[Provided records — start]

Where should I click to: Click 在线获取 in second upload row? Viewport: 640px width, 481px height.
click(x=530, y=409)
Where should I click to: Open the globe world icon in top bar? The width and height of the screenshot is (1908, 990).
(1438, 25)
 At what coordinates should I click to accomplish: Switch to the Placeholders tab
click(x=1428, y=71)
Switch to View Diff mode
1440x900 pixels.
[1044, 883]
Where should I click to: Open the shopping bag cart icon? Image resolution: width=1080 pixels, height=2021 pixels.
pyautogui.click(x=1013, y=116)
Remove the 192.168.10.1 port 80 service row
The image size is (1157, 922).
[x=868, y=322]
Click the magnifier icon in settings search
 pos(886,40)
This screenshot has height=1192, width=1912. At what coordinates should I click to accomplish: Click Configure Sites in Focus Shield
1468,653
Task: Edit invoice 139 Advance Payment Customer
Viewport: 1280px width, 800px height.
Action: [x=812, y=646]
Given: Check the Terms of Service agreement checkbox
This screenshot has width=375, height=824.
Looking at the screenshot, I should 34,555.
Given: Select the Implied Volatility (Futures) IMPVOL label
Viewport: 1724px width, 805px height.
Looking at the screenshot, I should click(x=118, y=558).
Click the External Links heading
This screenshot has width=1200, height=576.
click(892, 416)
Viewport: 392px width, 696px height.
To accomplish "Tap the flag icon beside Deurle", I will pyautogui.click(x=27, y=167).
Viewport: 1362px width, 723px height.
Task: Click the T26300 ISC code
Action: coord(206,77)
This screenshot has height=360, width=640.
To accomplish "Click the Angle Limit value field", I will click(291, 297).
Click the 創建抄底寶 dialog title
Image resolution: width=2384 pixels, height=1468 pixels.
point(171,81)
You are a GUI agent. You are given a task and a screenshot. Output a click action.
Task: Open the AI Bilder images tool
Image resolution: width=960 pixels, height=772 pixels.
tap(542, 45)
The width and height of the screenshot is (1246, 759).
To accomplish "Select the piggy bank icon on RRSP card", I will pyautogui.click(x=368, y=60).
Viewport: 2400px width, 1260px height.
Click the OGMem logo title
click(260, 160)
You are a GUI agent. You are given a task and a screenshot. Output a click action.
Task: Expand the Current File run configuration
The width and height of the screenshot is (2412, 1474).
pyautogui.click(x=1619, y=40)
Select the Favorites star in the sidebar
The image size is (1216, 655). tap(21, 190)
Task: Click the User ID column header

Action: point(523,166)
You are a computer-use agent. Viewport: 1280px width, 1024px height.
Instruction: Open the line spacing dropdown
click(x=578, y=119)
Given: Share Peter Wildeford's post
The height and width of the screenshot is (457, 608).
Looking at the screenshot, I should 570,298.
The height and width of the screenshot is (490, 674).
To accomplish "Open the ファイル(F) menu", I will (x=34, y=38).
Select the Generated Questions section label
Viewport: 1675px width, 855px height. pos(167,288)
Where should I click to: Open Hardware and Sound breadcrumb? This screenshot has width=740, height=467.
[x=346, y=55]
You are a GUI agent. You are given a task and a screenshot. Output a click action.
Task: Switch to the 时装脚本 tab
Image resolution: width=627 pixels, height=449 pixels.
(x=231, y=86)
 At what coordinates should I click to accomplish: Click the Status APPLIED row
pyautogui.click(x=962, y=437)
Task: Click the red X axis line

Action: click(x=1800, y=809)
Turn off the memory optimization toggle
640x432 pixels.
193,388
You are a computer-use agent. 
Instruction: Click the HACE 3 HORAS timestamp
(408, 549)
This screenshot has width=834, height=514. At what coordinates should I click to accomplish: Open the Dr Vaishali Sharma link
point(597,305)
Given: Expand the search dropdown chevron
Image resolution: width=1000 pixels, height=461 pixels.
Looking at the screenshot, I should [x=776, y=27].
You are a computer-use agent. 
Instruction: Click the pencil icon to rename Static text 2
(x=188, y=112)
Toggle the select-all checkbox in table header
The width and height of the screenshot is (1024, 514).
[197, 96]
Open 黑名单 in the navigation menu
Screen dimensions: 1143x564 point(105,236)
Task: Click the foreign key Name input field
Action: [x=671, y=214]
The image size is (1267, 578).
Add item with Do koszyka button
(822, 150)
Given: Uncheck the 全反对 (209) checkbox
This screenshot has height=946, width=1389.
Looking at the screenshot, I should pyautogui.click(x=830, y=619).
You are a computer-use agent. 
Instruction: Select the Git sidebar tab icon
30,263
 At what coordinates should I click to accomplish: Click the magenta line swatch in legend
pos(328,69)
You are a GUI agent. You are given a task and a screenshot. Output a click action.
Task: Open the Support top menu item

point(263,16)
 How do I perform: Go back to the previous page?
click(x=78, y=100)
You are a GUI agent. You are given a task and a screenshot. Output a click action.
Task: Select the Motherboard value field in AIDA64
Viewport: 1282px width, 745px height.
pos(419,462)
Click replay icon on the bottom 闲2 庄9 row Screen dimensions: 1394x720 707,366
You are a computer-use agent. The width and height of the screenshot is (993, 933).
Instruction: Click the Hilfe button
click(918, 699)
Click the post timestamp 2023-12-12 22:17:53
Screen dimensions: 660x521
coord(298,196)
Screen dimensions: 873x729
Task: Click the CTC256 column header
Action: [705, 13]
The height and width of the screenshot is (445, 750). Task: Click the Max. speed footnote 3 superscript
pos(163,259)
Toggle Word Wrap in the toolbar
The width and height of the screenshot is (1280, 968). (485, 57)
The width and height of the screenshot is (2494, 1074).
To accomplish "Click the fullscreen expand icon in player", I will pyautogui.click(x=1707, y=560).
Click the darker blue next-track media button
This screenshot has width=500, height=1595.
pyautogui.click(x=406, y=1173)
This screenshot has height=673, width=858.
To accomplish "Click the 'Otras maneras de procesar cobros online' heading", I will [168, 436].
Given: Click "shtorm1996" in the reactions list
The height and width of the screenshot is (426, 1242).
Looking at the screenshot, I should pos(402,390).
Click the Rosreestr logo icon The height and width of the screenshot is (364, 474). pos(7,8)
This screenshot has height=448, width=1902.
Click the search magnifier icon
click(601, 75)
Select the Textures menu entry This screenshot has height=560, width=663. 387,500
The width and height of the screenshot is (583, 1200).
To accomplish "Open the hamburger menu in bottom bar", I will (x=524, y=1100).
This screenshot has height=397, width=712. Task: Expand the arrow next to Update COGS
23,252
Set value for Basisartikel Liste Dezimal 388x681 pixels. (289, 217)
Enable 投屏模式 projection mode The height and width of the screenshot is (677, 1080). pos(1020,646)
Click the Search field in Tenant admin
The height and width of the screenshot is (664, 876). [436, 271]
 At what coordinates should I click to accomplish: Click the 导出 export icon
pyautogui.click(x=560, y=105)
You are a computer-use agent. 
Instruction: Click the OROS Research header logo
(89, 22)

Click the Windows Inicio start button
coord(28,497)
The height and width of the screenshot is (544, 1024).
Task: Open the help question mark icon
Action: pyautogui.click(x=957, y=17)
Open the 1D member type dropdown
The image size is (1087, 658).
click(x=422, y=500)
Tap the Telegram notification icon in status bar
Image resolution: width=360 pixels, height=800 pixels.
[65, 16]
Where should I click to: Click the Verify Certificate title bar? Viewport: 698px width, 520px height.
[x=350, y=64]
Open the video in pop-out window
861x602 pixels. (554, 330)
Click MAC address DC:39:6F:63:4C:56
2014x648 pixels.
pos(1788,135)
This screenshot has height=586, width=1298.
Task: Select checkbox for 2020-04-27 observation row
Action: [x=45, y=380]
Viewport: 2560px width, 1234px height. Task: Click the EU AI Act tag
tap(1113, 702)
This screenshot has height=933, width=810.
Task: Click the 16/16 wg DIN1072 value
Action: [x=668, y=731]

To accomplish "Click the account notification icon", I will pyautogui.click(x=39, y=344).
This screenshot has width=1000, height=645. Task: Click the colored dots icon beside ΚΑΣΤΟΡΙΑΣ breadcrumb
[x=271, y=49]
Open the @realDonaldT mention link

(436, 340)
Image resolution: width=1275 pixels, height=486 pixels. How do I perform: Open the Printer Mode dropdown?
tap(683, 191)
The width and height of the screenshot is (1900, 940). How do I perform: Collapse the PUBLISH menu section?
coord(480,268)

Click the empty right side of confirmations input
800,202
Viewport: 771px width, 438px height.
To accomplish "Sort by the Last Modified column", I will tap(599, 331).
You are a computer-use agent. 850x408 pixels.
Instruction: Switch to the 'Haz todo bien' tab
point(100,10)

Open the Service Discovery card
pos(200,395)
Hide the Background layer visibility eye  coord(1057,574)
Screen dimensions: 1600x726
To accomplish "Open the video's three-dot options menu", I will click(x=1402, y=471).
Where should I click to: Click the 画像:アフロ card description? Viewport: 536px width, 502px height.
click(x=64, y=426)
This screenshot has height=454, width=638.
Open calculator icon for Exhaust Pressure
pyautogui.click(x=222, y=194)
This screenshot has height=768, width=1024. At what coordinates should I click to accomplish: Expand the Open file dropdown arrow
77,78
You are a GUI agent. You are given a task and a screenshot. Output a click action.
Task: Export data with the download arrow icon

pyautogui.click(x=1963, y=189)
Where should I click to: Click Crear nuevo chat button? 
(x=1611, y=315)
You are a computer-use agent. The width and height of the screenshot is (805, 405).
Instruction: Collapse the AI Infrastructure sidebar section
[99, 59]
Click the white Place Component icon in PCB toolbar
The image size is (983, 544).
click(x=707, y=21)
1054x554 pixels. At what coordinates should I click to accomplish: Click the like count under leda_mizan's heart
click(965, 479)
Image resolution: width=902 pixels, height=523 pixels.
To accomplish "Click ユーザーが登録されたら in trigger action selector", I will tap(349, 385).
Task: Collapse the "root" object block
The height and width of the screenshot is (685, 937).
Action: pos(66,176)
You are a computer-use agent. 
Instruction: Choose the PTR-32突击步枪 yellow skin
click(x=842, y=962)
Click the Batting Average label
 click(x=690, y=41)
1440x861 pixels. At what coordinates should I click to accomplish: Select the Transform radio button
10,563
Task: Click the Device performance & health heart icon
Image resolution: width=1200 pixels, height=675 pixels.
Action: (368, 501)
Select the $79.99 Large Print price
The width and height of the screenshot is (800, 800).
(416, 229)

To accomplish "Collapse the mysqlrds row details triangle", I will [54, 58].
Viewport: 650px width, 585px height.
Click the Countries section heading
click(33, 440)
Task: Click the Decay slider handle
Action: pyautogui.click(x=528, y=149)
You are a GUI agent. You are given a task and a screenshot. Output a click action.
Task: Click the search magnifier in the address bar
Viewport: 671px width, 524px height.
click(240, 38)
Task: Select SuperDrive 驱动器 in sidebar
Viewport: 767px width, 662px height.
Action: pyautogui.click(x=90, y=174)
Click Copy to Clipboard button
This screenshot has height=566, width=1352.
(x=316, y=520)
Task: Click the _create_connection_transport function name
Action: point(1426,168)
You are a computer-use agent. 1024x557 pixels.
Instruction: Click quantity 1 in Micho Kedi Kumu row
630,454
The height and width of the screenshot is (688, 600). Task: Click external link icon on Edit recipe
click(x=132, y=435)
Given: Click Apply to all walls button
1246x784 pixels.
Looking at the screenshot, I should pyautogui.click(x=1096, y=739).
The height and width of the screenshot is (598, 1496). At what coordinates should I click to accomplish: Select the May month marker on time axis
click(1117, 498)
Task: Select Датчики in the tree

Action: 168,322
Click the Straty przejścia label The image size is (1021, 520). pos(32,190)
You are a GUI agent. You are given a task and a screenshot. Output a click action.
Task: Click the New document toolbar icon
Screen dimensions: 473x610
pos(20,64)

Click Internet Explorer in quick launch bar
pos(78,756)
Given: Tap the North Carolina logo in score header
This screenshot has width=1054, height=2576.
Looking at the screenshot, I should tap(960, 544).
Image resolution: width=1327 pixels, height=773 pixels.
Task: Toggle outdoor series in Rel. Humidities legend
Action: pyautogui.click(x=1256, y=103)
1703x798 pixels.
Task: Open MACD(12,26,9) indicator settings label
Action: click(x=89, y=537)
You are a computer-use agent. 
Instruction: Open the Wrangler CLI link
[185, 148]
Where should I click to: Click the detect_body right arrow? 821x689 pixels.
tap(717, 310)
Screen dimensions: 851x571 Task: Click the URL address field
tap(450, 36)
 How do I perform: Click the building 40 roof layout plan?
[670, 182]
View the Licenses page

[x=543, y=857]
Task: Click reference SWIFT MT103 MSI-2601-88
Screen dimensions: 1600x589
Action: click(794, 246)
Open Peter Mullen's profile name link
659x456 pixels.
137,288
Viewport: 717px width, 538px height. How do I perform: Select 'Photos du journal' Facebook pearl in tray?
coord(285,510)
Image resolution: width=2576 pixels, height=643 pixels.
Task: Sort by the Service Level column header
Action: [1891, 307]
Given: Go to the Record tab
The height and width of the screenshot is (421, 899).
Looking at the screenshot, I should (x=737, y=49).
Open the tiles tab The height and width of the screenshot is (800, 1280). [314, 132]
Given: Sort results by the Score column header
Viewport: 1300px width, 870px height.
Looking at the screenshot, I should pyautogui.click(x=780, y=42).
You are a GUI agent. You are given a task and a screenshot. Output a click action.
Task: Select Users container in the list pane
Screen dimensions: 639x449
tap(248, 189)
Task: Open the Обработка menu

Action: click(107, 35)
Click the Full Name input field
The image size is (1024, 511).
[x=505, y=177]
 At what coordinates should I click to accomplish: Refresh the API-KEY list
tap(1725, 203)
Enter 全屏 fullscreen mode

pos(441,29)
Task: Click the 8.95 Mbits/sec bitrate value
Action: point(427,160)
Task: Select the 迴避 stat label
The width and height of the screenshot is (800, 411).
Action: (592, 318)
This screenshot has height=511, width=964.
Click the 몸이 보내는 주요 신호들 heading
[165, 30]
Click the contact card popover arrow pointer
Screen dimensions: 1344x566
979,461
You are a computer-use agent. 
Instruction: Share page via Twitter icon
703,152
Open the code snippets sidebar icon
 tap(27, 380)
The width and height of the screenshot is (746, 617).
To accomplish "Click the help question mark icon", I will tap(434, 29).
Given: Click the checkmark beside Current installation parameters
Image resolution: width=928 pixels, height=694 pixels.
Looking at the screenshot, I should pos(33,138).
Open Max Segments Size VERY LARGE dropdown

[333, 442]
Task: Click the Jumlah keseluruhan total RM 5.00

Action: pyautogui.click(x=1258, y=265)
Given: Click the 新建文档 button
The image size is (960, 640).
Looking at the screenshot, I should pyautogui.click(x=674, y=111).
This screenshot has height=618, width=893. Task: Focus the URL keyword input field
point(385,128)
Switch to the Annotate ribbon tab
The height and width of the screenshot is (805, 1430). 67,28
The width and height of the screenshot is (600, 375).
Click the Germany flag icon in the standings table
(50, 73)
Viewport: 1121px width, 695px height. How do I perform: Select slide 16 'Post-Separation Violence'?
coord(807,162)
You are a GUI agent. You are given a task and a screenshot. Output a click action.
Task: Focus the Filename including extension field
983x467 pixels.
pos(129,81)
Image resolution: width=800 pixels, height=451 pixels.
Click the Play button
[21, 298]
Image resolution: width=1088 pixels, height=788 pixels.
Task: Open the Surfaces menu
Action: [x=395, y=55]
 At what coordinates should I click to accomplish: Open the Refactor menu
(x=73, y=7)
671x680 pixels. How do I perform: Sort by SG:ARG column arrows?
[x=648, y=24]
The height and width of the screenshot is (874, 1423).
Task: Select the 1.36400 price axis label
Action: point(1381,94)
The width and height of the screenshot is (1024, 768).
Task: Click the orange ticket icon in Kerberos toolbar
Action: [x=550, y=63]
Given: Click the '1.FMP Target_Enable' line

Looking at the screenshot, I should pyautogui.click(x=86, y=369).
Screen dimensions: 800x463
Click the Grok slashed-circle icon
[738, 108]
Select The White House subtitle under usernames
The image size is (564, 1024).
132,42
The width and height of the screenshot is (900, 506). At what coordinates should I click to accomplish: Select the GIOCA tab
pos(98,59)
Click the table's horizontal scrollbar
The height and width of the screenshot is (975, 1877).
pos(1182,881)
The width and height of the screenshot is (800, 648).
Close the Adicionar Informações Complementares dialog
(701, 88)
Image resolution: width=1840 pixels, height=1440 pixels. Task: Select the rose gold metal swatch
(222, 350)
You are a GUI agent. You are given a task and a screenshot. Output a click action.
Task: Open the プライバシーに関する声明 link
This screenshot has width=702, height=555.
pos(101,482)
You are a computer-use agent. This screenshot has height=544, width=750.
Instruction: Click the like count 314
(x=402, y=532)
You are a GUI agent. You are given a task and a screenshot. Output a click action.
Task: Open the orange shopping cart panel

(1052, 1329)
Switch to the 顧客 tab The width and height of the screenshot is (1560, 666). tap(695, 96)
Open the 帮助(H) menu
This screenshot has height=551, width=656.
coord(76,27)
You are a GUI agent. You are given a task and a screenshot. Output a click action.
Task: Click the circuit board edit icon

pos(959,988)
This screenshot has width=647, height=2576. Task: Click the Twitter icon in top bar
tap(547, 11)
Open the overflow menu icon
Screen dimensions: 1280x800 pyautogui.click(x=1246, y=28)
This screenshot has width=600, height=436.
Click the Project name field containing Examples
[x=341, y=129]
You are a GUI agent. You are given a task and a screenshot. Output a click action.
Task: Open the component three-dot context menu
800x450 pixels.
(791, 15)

[Provided records — finish]

Report every line of the entries that carries the word "three".

• **Task output**
To accomplish "Open the video's three-dot options menu", I will click(x=1402, y=471).
Task: Open the component three-dot context menu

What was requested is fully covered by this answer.